Professor Takuzo Aida at the University of Tokyo, team leader Yasuhiro Ishida at RIKEN, and Takayoshi Sasaki at the National Institute for Materials Science and their colleagues have developed a novel hydrogel with mechanical properties that are highly anisotropic (different depending on direction), and which contains negatively charged inorganic nanosheets that are oriented in layers facing the same direction by magneto-induced ordering.

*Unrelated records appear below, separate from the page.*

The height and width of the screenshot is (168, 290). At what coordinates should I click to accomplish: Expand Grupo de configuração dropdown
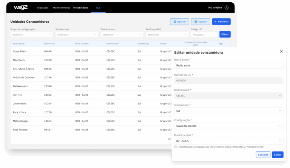point(31,34)
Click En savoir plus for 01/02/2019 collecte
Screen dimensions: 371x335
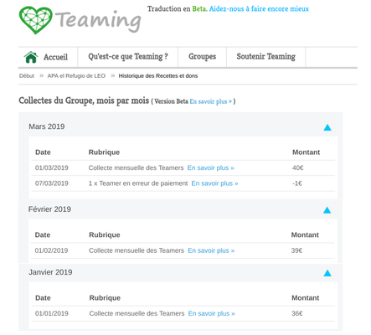(x=211, y=250)
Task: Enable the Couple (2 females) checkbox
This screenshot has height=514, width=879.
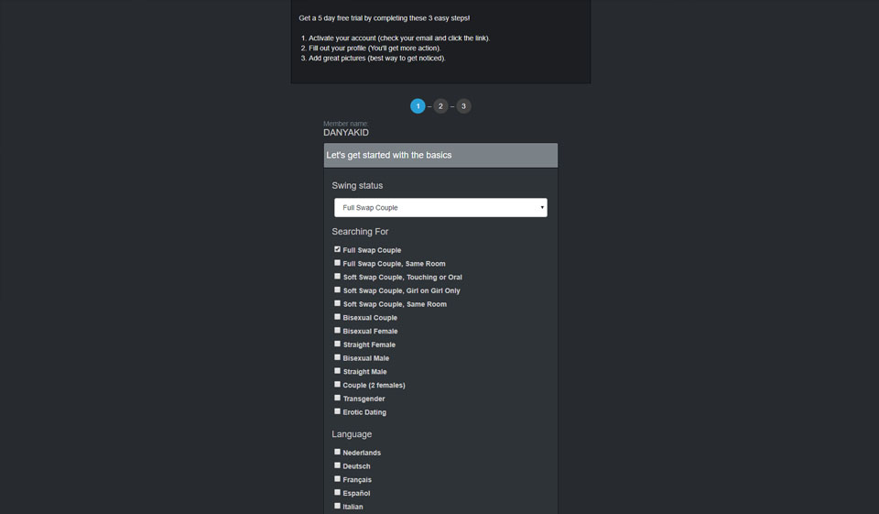Action: point(337,385)
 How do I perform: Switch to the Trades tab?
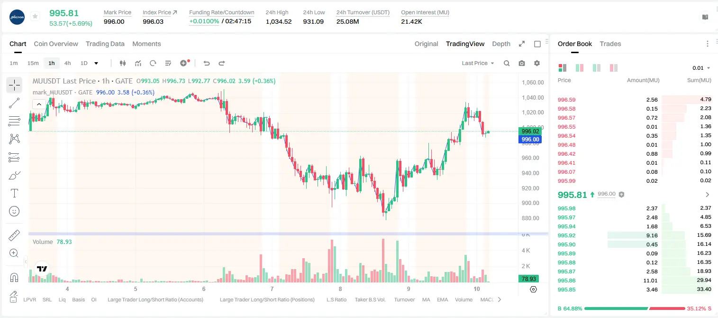pos(610,44)
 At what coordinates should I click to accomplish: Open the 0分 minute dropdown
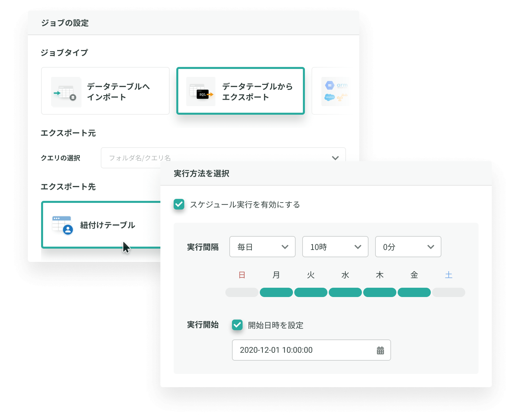(x=408, y=247)
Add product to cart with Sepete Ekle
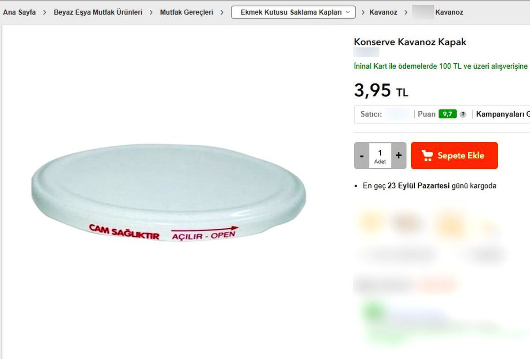 (x=454, y=155)
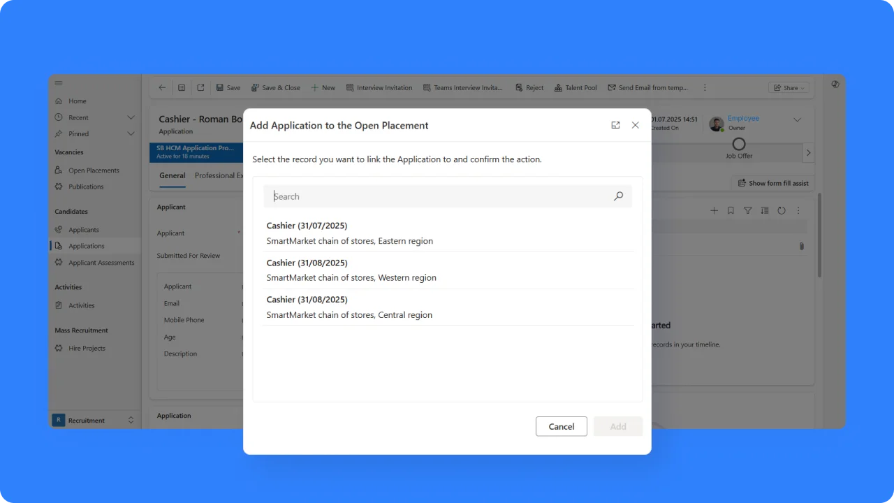Click Show form fill assist button
Image resolution: width=894 pixels, height=503 pixels.
tap(772, 183)
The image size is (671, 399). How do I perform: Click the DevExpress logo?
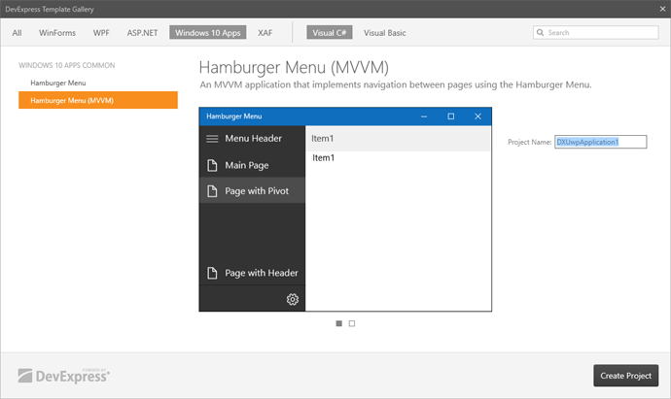(x=64, y=375)
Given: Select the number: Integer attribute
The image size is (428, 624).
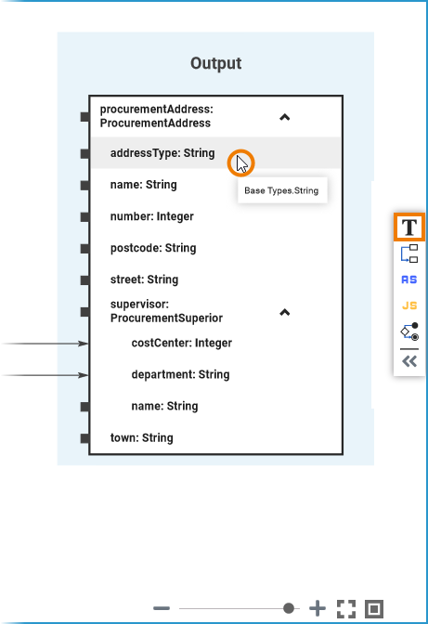Looking at the screenshot, I should pyautogui.click(x=152, y=216).
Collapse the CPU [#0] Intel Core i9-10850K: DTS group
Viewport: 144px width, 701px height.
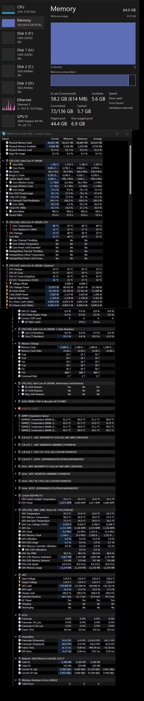point(3,222)
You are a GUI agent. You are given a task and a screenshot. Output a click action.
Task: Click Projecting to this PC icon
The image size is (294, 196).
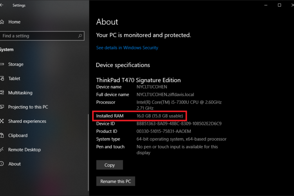(x=2, y=107)
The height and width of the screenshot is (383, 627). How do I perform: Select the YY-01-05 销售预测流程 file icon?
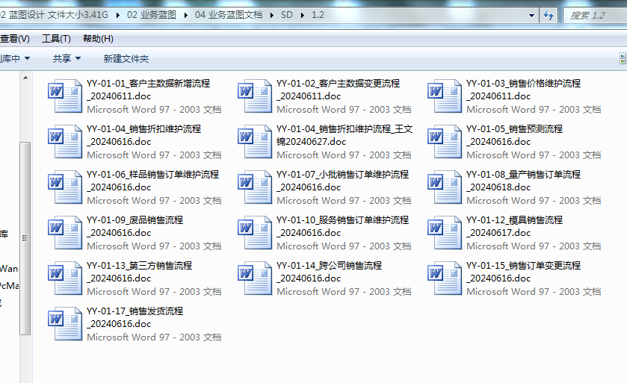coord(445,141)
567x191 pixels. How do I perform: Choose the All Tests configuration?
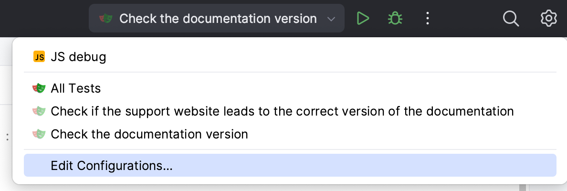point(75,88)
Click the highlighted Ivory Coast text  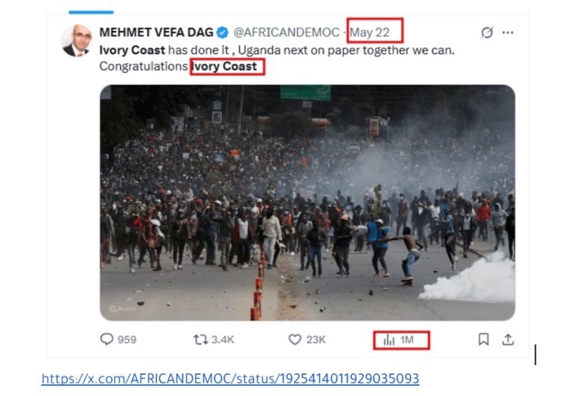[224, 66]
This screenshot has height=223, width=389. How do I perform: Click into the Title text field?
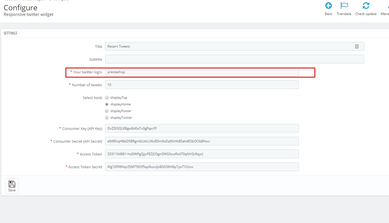click(x=227, y=46)
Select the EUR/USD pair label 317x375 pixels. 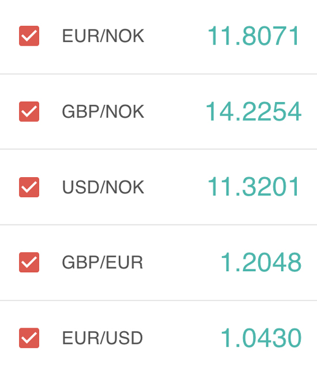point(103,338)
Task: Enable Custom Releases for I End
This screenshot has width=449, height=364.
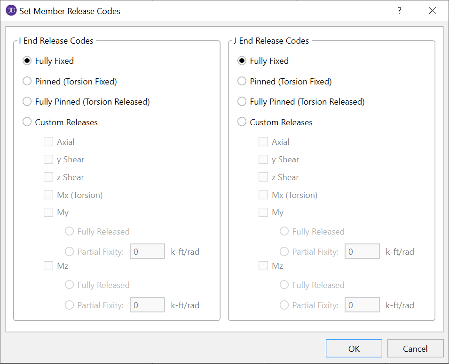Action: click(x=27, y=122)
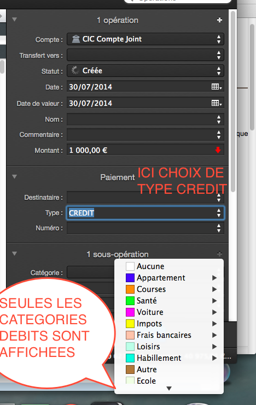Collapse the 1 sous-opération section triangle
Image resolution: width=256 pixels, height=405 pixels.
pos(14,254)
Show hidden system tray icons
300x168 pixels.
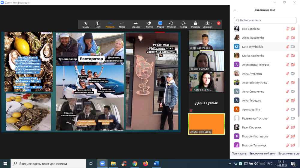click(230, 164)
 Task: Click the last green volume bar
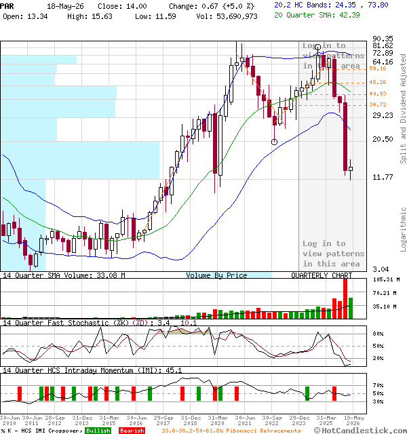(x=351, y=308)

a) By in-situ gelating an aqueous dispersion of the nanosheets in a magnetic flux, cofacial ordering of the nanosheets can be fixed. (b) The resultant hydrogel easy deforms along a shear force applied parallel to the nanosheet plane but is highly resistive against a compressive force applied orthogonally

© 2015 Takuzo Aida.(a) By in-situ gelating an aqueous dispersion of the nanosheets in a magnetic flux, cofacial ordering of the nanosheets can be fixed. (b) The resultant hydrogel easy deforms along a shear force applied parallel to the nanosheet plane but is highly resistive against a compressive force applied orthogonally.

Electrostatic and magnetic repulsive forces are used in a variety of applications, such as maglev trains. However, design of polymer materials, such as rubbers and plastics, has focused overwhelmingly on attractive interactions for their reinforcement, while little attention has been given to the utility of internal repulsive forces. Nevertheless, in nature, articular cartilage in animal joints is composed of a polymer incorporating a high density of negative charges creating an electrostatically repulsive force that results in extremely low mechanical friction between surfaces even under high compression.

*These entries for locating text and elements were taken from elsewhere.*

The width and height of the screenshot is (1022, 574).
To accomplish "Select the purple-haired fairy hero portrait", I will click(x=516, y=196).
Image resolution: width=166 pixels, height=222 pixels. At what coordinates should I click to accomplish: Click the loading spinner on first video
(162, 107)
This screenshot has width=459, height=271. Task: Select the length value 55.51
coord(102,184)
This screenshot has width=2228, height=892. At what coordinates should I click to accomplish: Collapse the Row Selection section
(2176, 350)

The research group discovered that when nanosheets of unilamellar titanate dispersed in an aqueous medium are subjected to a strong magnetic field, they align in layers facing one another, and a large and anisotropic electrostatic repulsion emerges between the nanosheets. This structural ordering can be fixed by transforming the dispersion into a hydrogel. The anisotropic electrostatics thus embedded allows the hydrogel to show unprecedented mechanical properties, where the hydrogel easy deforms along a shear force applied parallel to the nanosheet plane but is highly resistive against a compressive force applied orthogonally.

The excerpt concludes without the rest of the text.